RE: [Patch] R/W lock slowness on Windows (Was: Windows R/W lock comment / Reader Writer lock performance on Windows)
-Original Message- From: Ivan Zhakov [mailto:i...@visualsvn.com] Sent: woensdag 27 augustus 2014 15:29 To: Bert Huijben Subject: Re: [Patch] R/W lock slowness on Windows (Was: Windows R/W lock comment / Reader Writer lock performance on Windows) Hi Bert! Did you get any feedback about this from APR developers? What do you think about my suggestion that I've posted on apr@ mailing list? I didn't get any feedback except yours :( 1) In general apr doesn't promise anything about its output arguments on error cases, so I'm not sure if we should start look at this specifically here. (Other platforms don't care and I see at least one that don't set it on all error cases) 2) Same reasoning: Other platforms differ here, so I don't see any requirement to keep Windows strictly as it was. Bert On 4 August 2014 02:27, Ivan Zhakov i...@visualsvn.com wrote: On 2 August 2014 13:02, Bert Huijben b...@qqmail.nl wrote: Hi, With this mail I would like to ping the original problem with the second patch I send to the list. This patch doesn't have the likely original problems of potentially changing the lock behavior to a spin lock, but provides all the performance improvements anyway. It just replaces the Windows inter-proces mutex in the apr code with the already existing apr-mutex implementation, which is usually implemented as the far more efficient Windows in-process Critical section. This makes the implementation 10* to 140* times more efficient on Windows and more similar to the performance on other platforms. A performance fix like this is critical for Subversion, or we would have to implement our own r/w locking implementation for our caching infrastructure. Hi Bert, Comments on your patch: 1. It seems behavior of apr_thread_rwlock_create() functions changes a bit: code in trunk intializes output *rwlock pointer to NULL in case of error, while your patch returns pointer to partially initialized object. It seems that apr_thread_rwlock_create() doesn't have API promise to initalize output to NULL, but I think it's better to leave current behavior. 2. The apr_thread_rwlock_unlock() currently uses checked mutex behavior for its logic. This is possible reason why current rwlock implementation uses OS mutexes instead of cirtical sections. I don't see problem with proposed change though. -- Ivan Zhakov -- Ivan Zhakov CTO | VisualSVN | http://www.visualsvn.com
Re: [Patch] R/W lock slowness on Windows (Was: Windows R/W lock comment / Reader Writer lock performance on Windows)

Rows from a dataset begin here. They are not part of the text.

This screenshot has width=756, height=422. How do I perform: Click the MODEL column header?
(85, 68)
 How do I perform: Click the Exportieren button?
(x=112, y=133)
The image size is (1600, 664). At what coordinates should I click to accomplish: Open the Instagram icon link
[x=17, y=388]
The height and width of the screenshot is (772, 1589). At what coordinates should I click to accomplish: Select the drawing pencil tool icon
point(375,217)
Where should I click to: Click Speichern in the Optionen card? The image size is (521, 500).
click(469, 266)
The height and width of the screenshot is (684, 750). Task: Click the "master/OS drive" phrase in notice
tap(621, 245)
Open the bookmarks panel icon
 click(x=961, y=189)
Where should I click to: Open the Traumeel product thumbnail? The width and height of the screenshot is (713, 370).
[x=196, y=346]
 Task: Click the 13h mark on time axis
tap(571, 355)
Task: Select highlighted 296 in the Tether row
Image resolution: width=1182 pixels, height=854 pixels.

On 27 August 2014 17:34, Bert Huijben b...@qqmail.nl wrote: -Original Message- From: Ivan Zhakov [mailto:i...@visualsvn.com] Sent: woensdag 27 augustus 2014 15:29 To: Bert Huijben Subject: Re: [Patch] R/W lock slowness on Windows (Was: Windows R/W lock comment / Reader Writer lock performance on Windows) Hi Bert! Did you get any feedback about this from APR developers? What do you think about my suggestion that I've posted on apr@ mailing list? I didn't get any feedback except yours :( 1) In general apr doesn't promise anything about its output arguments on error cases, so I'm not sure if we should start look at this specifically here. (Other platforms don't care and I see at least one that don't set it on all error cases) Yes, I know that general practice do not initialize output arguments on error, but I think it worth to keep old behavior because this is very sensitive area (deadlocks and etc). 2) Same reasoning: Other platforms differ here, so I don't see any requirement to keep Windows strictly as it was. Ok. -- Ivan Zhakov
Re: [Patch] R/W lock slowness on Windows (Was: Windows R/W lock comment / Reader Writer lock performance on Windows)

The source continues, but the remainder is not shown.